** THE RECORDS **
***
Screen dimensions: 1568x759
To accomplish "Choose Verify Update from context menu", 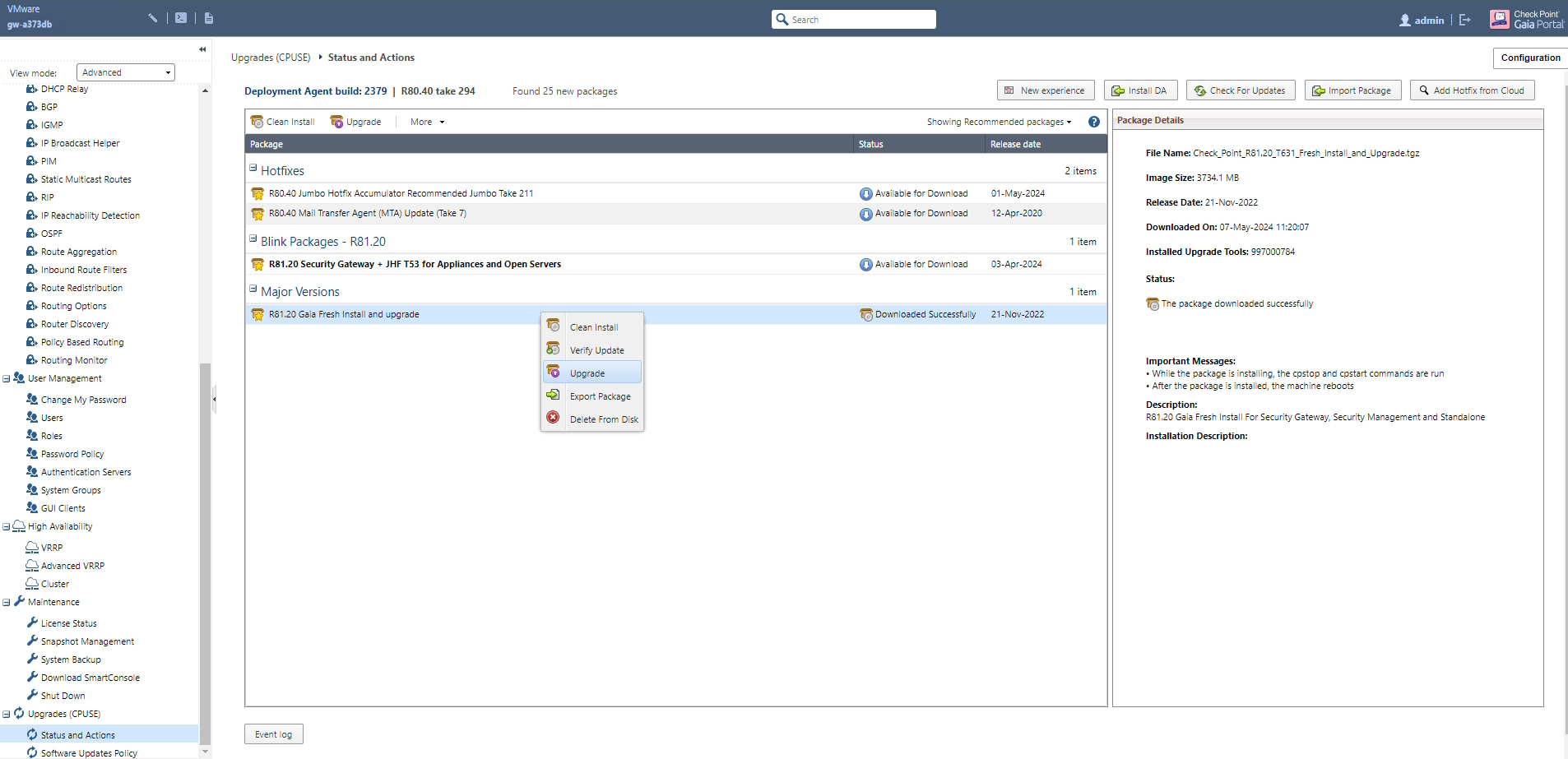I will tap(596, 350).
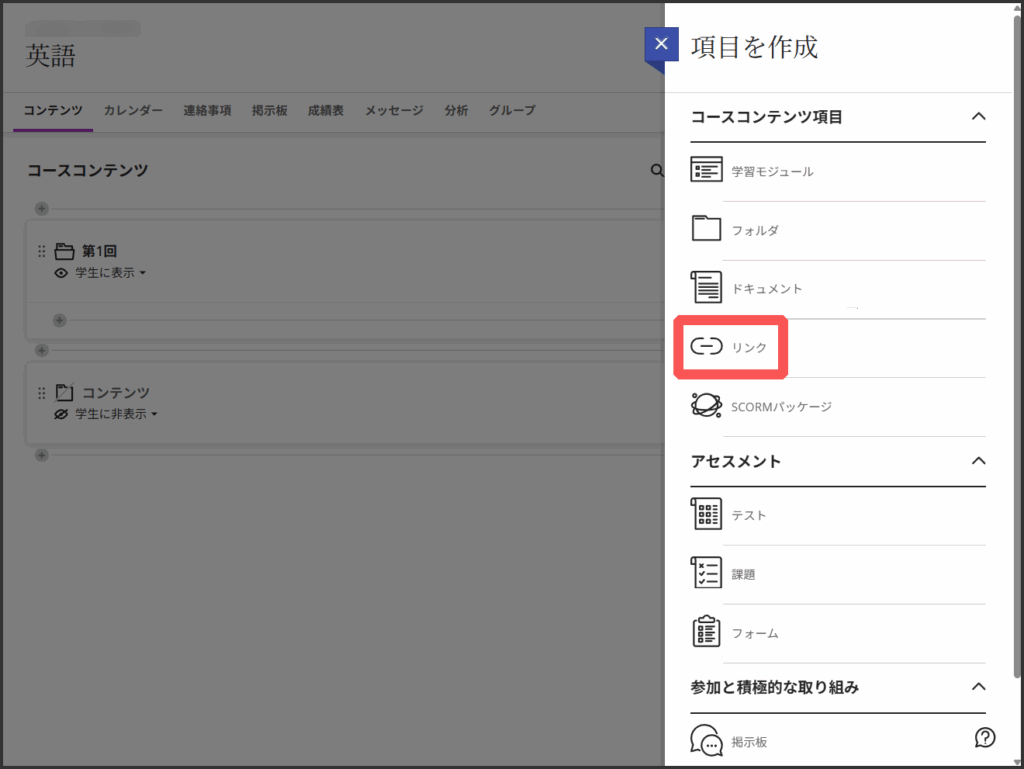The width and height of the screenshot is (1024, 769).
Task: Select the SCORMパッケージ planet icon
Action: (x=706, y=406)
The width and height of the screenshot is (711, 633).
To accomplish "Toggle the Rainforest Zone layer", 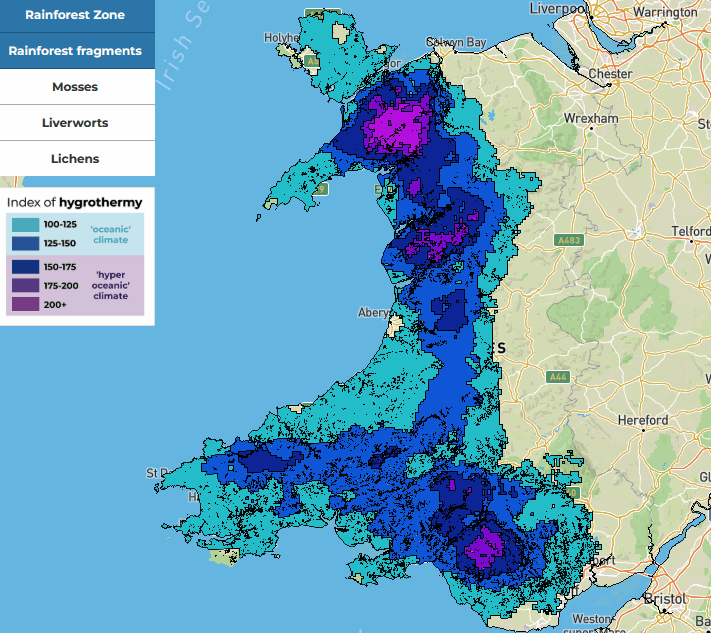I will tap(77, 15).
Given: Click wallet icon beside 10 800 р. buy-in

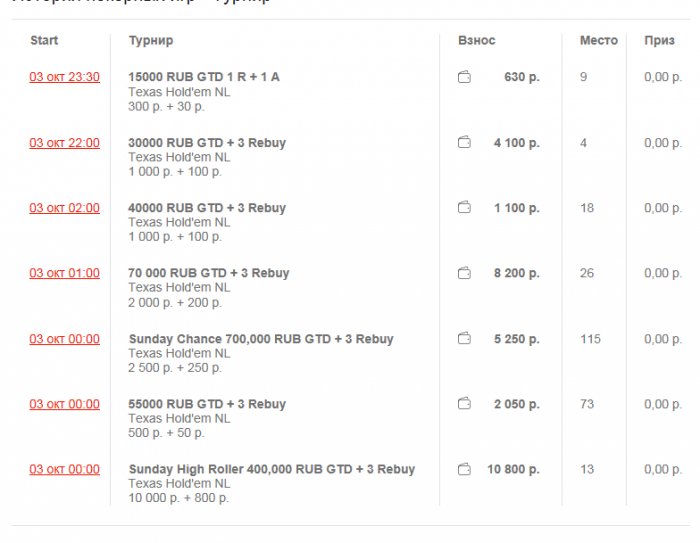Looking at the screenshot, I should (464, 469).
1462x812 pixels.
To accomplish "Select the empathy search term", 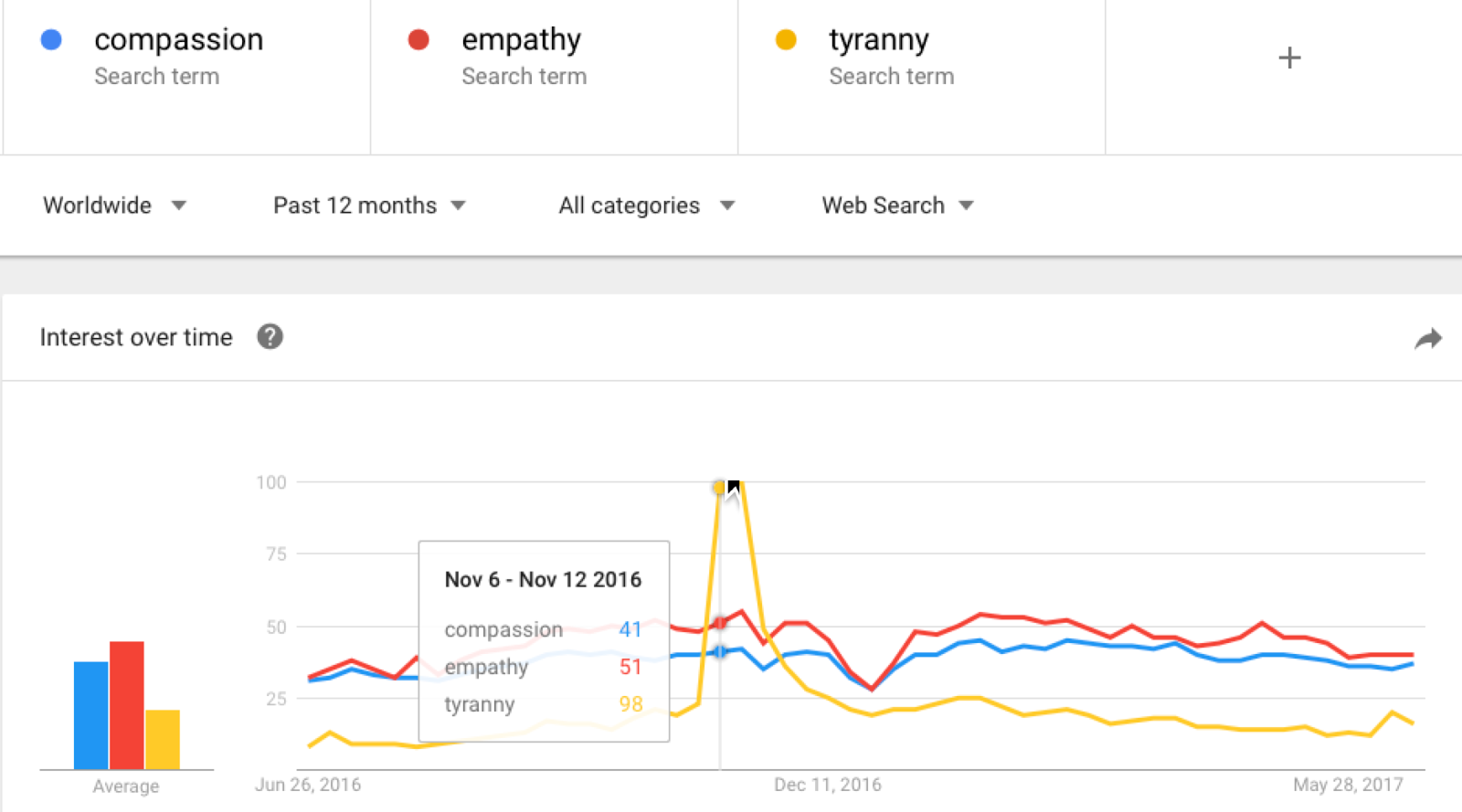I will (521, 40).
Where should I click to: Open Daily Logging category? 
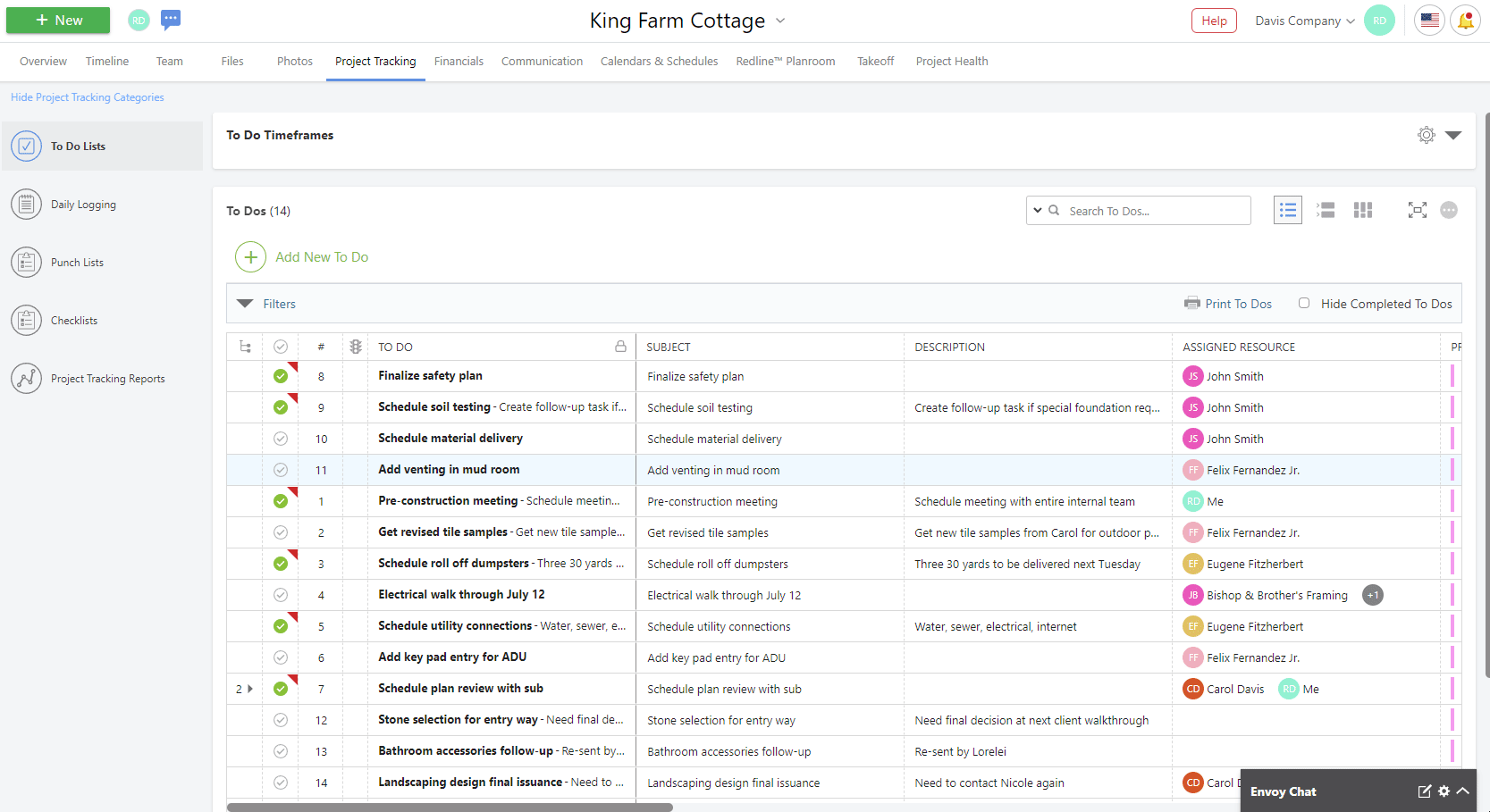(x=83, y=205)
***
** TO DO **
Reproduce the lines from the one holding "Where should I" through the end of the entries above exactly, keeping both ends and dropping every picture.

** TASK ANSWER **
Where should I click to: Open Daily Logging category? 
(x=83, y=205)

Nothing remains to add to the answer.